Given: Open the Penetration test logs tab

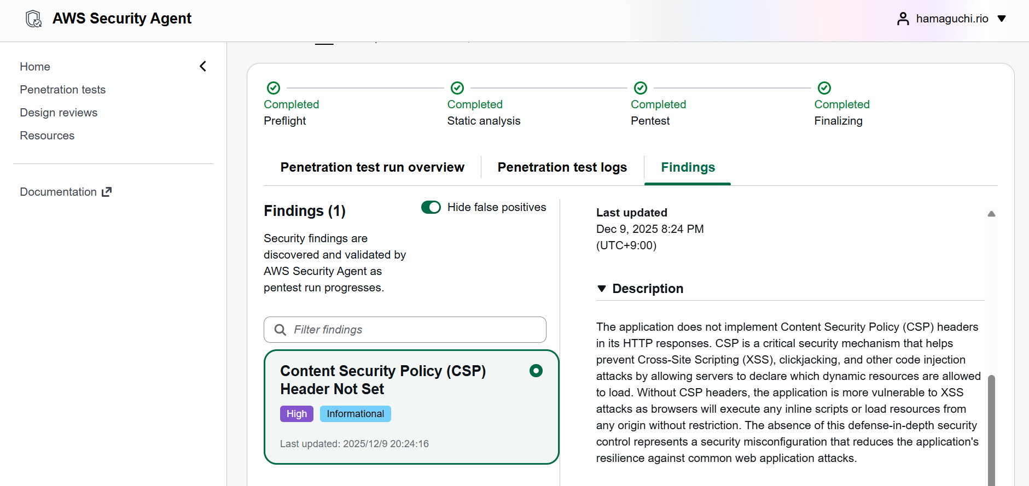Looking at the screenshot, I should 562,167.
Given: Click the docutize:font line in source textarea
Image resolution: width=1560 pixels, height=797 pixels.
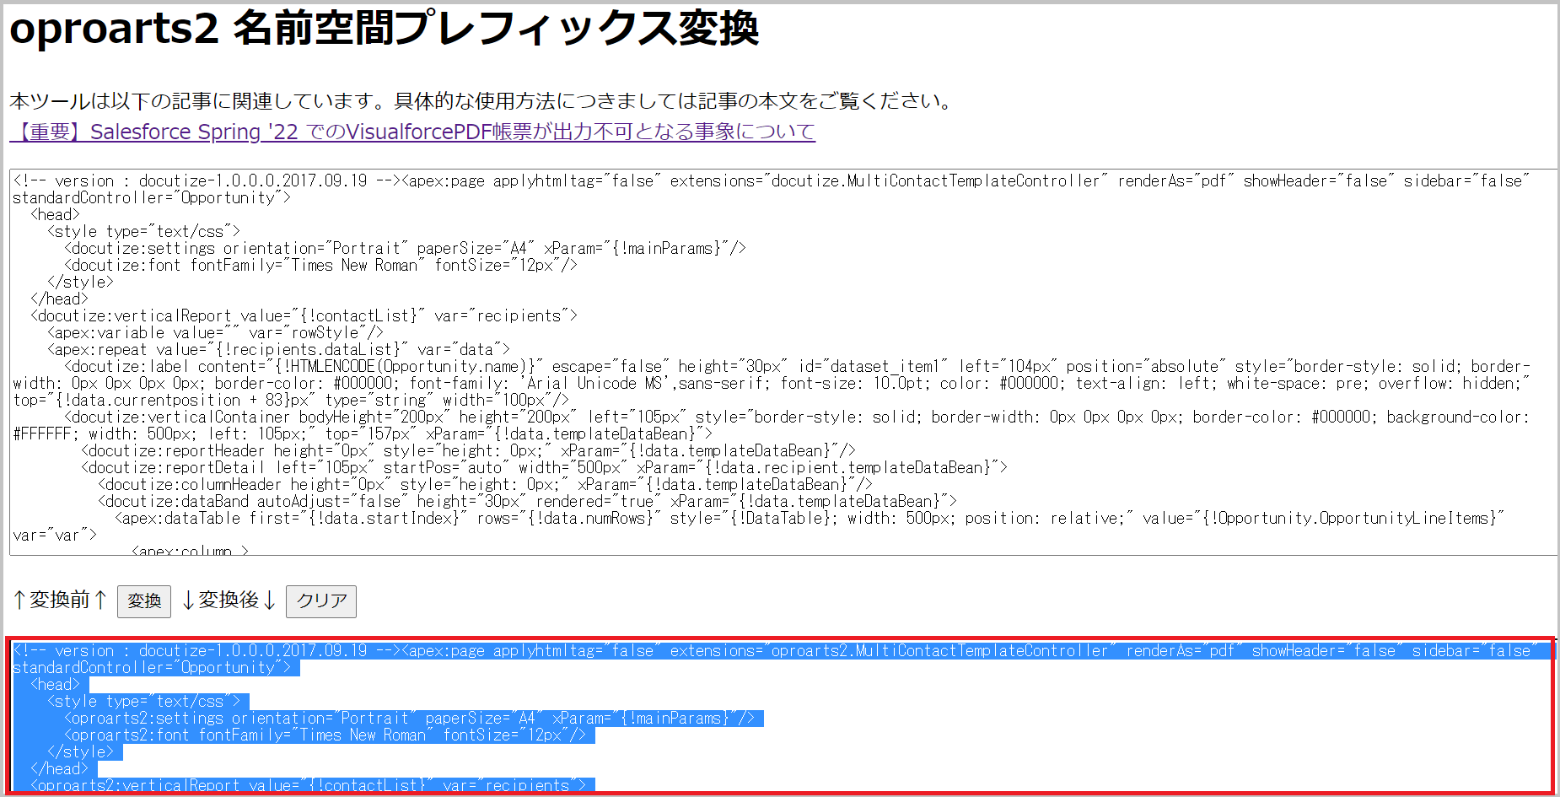Looking at the screenshot, I should (x=320, y=265).
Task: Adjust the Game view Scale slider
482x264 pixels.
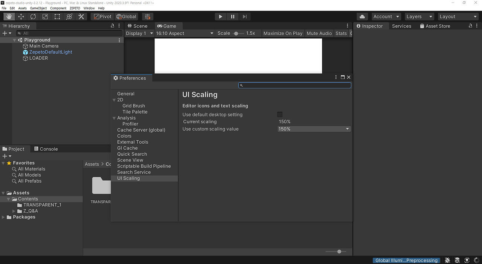Action: point(236,33)
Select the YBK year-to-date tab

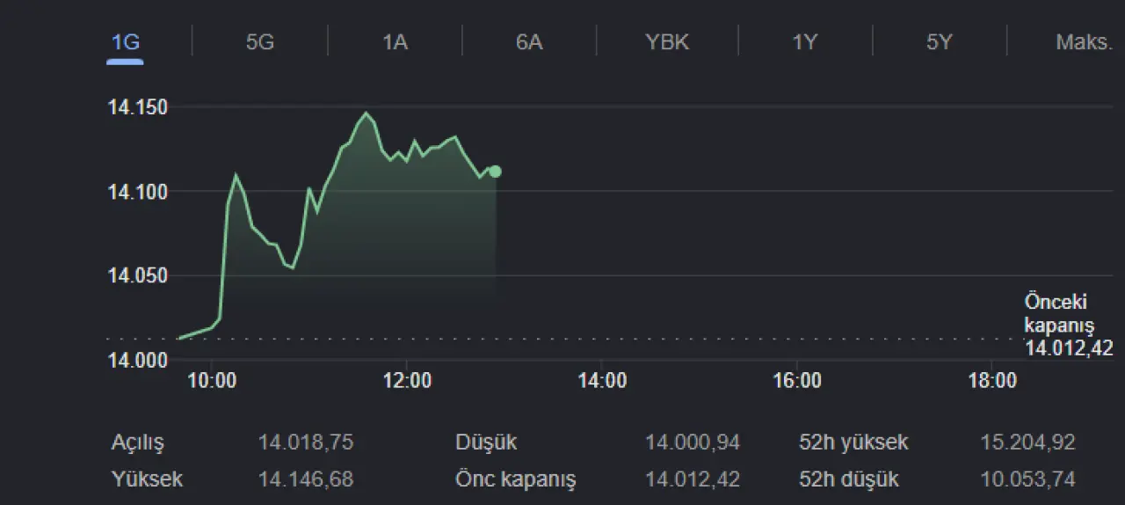click(667, 42)
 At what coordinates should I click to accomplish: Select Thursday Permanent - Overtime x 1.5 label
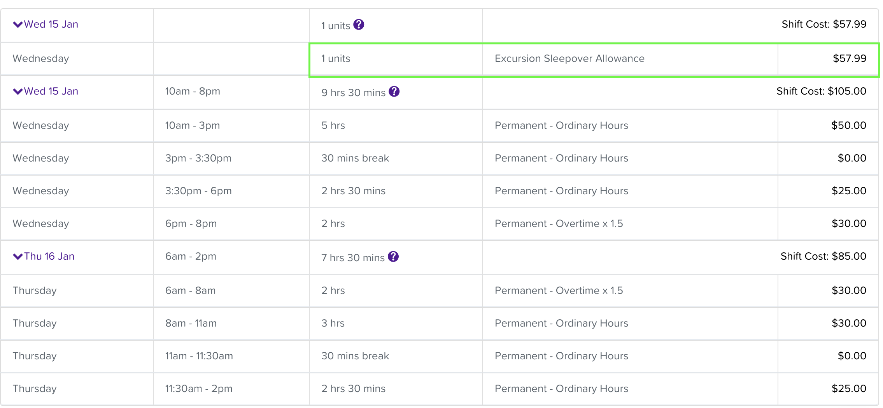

# What you should do:
The records above need to be printed in full and exactly, without any of the pictures.

# Reply to the task:
Given: Open the Penetration test logs tab

Looking at the screenshot, I should 562,167.
Given: Click the docutize:font line in source textarea
Image resolution: width=1560 pixels, height=797 pixels.
Looking at the screenshot, I should (x=320, y=265).
Task: Adjust the Game view Scale slider
482x264 pixels.
Action: point(236,33)
Select the YBK year-to-date tab

click(667, 42)
 At what coordinates should I click to accomplish: Select Thursday Permanent - Overtime x 1.5 label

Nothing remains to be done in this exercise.